Did you know that when you're subjected to stress, your body shuts down? Not entirely, of course - you can still breathe and walk, and your heart keeps beating, but everything unessential grinds to a halt so you can focus on your own survival - you stop digesting food; that's what makes your mouth dry. Your menstrual cycle (if you have one) gets thrown out of whack. You stop growing.
You stop growing.
It's an infinitesimally small amount of time this happens for, usually seconds or minutes. But under prolonged stress, years worth, particularly during the formative years, it can add up.
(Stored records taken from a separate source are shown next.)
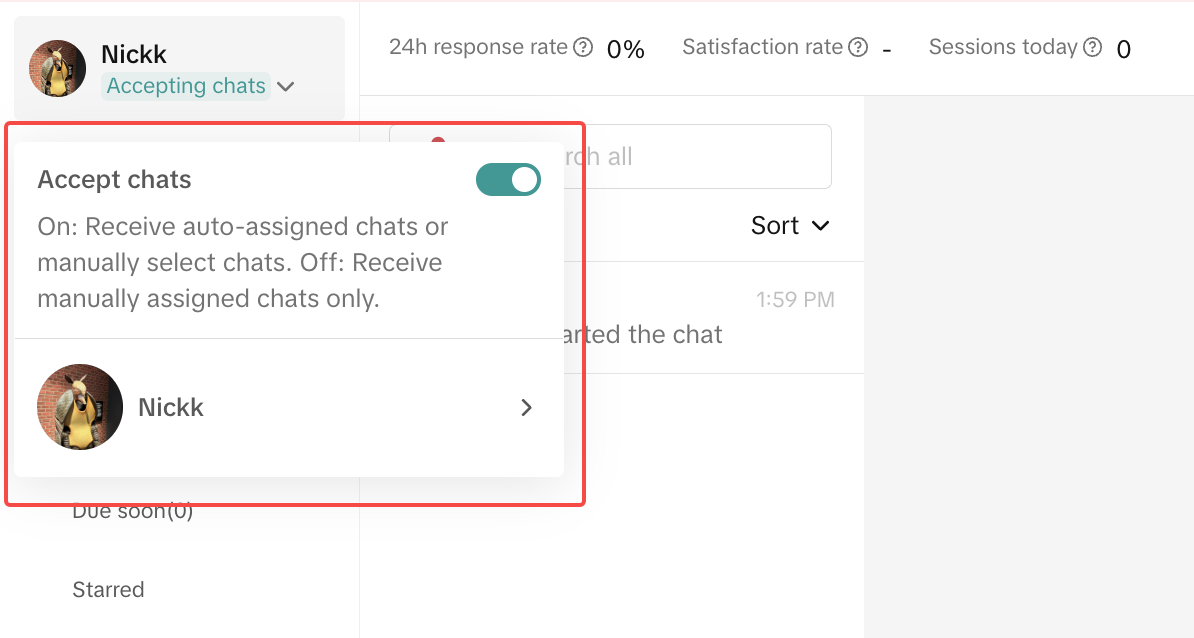Open the chat from 1:59 PM
The image size is (1194, 638).
(x=700, y=318)
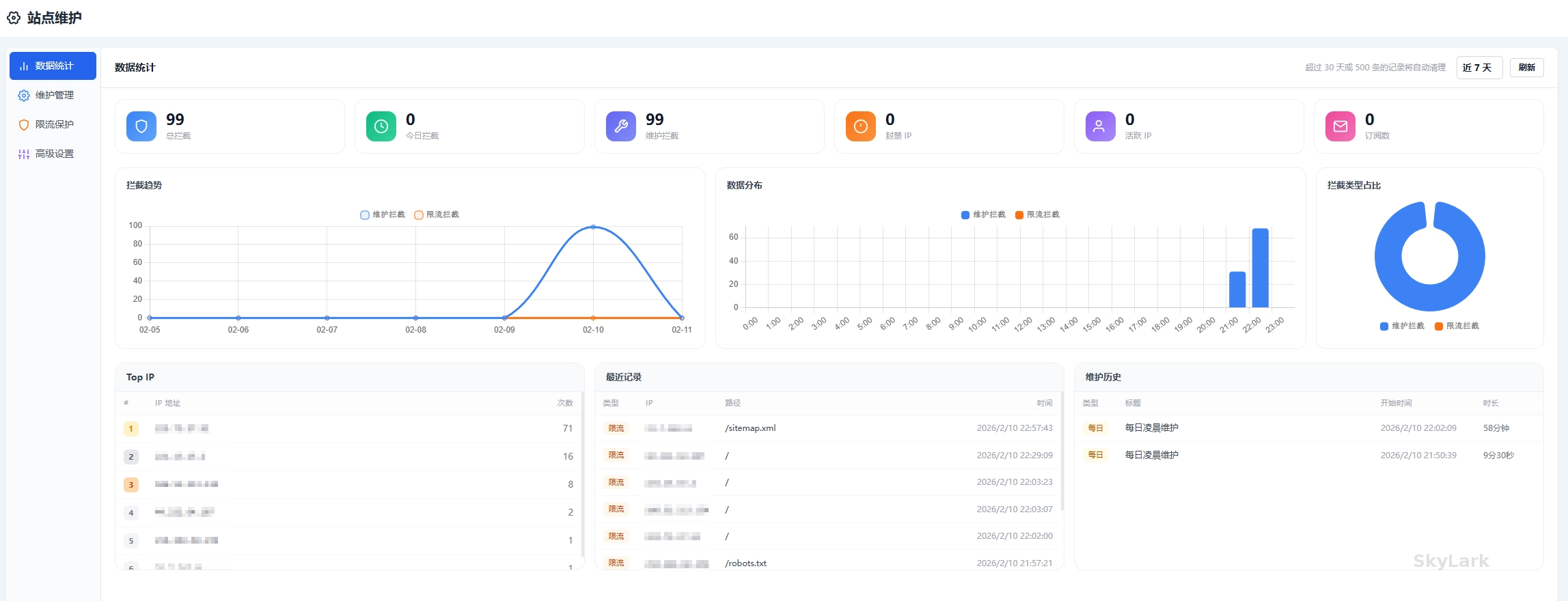The width and height of the screenshot is (1568, 601).
Task: Click the orange blocked IP alert icon
Action: 861,126
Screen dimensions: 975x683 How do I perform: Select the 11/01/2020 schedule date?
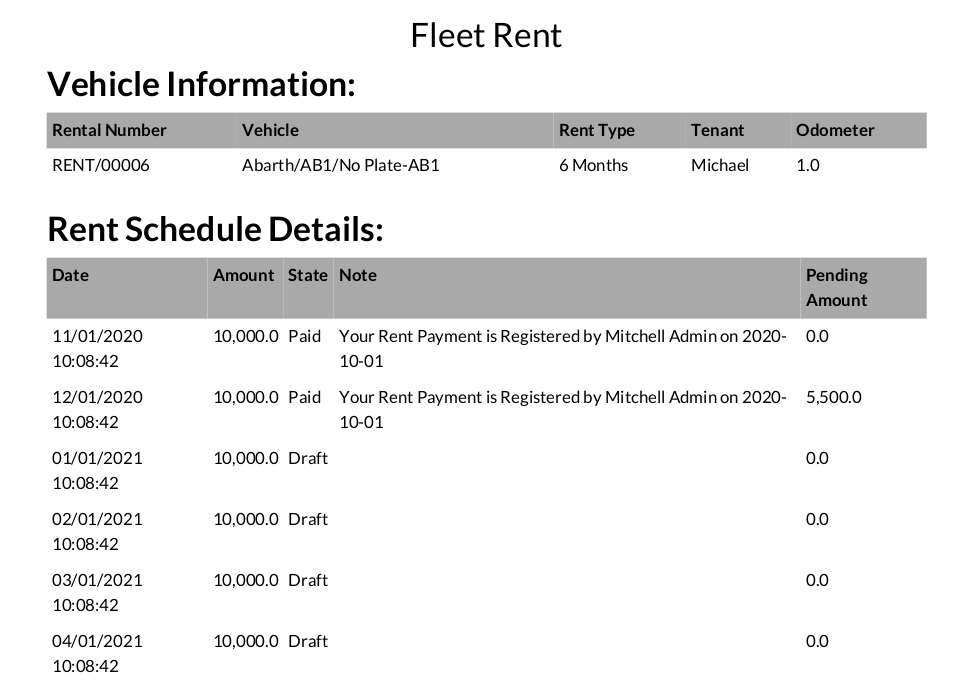pyautogui.click(x=98, y=348)
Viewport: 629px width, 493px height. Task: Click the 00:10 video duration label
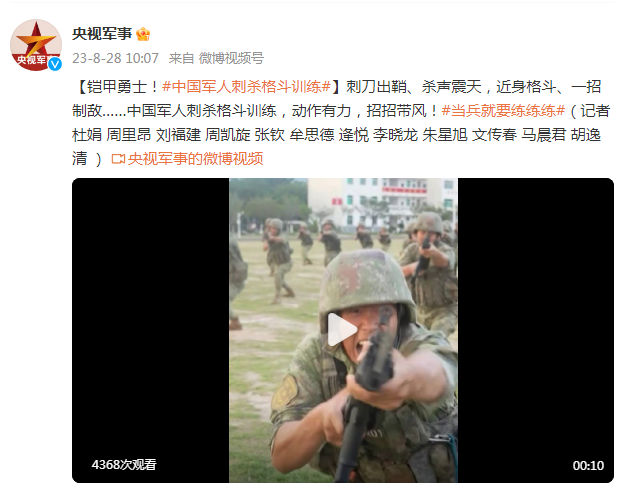tap(588, 465)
J.M. Barrie's ten-year-old brother David died horribly in a skating accident when James was six. David was their mother's favorite by a mile, and his death left her bedridden and delirious for a decade. James took care of her; tried to, anyway. Refusing to believe that David was dead, she clung to the idea that good little boys never die, never leave their mothers, never get to the point that they venture out on their own, and saw enough of David in James to render James responsible, in her eyes and eventually in his, for David's death.
Barrie never grew above five feet. He developed little in the way of secondary sexual characteristics apart from facial hair. His marriage remained entirely unconsummated.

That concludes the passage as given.